Xavier Vernet : Côté Scylla j’attends pour fin 2015 une deuxième novella de Sébastien Juillard et une de Léo Henry (je me doutais bien qu’il ne résisterait pas à l’appel de la contrainte formelle…). Si les deux textes me plaisent, ils feront l’objet d’une prochaine campagne de financement participatif.
Côté Dystopia, avant la fin de l’année va débuter la réédition de l’intégrale du Rêve du démiurge de Francis Berthelot. En unissant nos forces avec Le Bélial’, nous allons enfin regrouper les 9 romans qui composent ce cycle en 3 gros volumes. Chacun des volumes sortira en fin d’année. Afin de ne pas frustrer celles et ceux qui ont suivi l’auteur, nous allons publier Abîme du rêve, le neuvième et dernier roman et en même temps le premier tome de cette intégrale. Nous lancerons d’ailleurs une souscription (pas un crowdfunding, juste une souscription à l’ancienne) pour avoir une idée précise du tirage à demander à notre imprimeur sur ce titre.
Un chantier débute, un autre va se terminer : Adar, retour à Yirminadingrad est une anthologie dirigée par Léo Henry, développée par 12 auteurs invités à partir de 13 dessins de Stéphane Perger.
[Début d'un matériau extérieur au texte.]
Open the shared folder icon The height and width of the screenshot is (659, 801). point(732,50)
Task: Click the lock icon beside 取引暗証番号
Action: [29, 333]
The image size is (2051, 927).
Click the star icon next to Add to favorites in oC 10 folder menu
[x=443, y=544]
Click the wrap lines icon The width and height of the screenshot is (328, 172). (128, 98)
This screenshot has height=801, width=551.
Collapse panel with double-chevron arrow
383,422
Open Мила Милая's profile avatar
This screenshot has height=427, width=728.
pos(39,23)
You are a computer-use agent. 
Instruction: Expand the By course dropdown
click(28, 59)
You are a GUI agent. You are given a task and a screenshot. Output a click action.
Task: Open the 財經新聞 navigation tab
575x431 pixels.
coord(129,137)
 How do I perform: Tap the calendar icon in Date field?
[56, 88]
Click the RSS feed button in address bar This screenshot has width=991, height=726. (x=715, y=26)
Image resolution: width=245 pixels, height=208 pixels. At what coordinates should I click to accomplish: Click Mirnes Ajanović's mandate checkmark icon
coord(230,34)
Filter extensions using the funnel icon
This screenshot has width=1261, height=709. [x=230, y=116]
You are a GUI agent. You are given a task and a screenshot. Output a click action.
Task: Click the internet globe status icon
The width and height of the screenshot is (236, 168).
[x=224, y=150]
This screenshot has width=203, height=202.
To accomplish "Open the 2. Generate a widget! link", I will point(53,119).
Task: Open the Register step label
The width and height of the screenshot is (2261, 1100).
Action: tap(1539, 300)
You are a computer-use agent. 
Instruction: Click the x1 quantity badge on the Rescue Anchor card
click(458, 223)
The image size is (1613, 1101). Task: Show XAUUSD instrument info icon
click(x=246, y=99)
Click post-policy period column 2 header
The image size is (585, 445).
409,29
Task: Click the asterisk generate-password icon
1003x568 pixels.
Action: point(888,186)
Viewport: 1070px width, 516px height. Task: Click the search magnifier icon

Au sommaire : Stéphane Beauverger, David Calvo, Alain Damasio, Mélanie Fazi, Vincent Gessler, Sébastien Juillard, Laurent Kloetzer, luvan, Norbert Merjagnan, Jérôme Noirez, Anne-Sylvie Salzman et Maheva Stephan-Bugni.
Comme Yama Loka terminus et Bara Yogoï sont presque épuisés, nous allons lancer la première campagne de financement participatif de l’association Dystopia le 1er décembre prochain afin de rééditer ces deux recueils en même temps qu’Adar, retour à Yirminadingrad. Un an exactement après celle de Scylla nous espérons qu’elle rencontrera le même succès…
Avant la fin de cette année, nous aurons rattrapé le retard accumulé sur le catalogue numérique : Chants du cauchemar et de la nuit de Thomas Ligotti qui a rencontré un joli succès en version papier ainsi que Dernières nouvelles d’Œsthrénie d’Anne-Sylvie Salzman sont désormais disponibles.
Les chambres inquiètes de Lisa Tuttle ainsi que Cru de luvan vont être proposées dans les prochaines semaines sur notre plateforme. Enfin, nous allons poursuivre le travail sur l’œuvre de Jean-Marc Agrati et d’Yves et Ada Rémy. Jean-Marc doit nous envoyer son nouveau recueil avant la fin de l’année et le contrat de réédition de La maison du Cygne est signé depuis un moment… Bref, après cinq ans de publication, Dystopia n’est qu’au tout début du chemin.